• BRIEF: Set down exactly the lines below, starting at the one that contains "630x374 pixels." and ending at the one that contains "You are a GUI", with both of those lines included and nothing else.

[GIVEN INFORMATION — start]

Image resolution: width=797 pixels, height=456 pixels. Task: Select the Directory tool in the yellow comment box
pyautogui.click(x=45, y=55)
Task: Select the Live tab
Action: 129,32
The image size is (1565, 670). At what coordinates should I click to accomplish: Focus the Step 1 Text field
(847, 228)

[GIVEN INFORMATION — finish]
[GIVEN INFORMATION — start]

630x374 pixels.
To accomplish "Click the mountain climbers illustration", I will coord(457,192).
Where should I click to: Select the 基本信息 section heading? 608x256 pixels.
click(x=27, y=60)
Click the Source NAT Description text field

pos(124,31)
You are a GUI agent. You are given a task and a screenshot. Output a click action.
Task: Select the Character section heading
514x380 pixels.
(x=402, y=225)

[GIVEN INFORMATION — finish]

• SOLVED EXERCISE:
630x374 pixels.
To accomplish "Click the mountain climbers illustration", I will coord(457,192).
Where should I click to: Select the 基本信息 section heading? 608x256 pixels.
click(x=27, y=60)
Click the Source NAT Description text field

pos(124,31)
You are a GUI agent. You are given a task and a screenshot. Output a click action.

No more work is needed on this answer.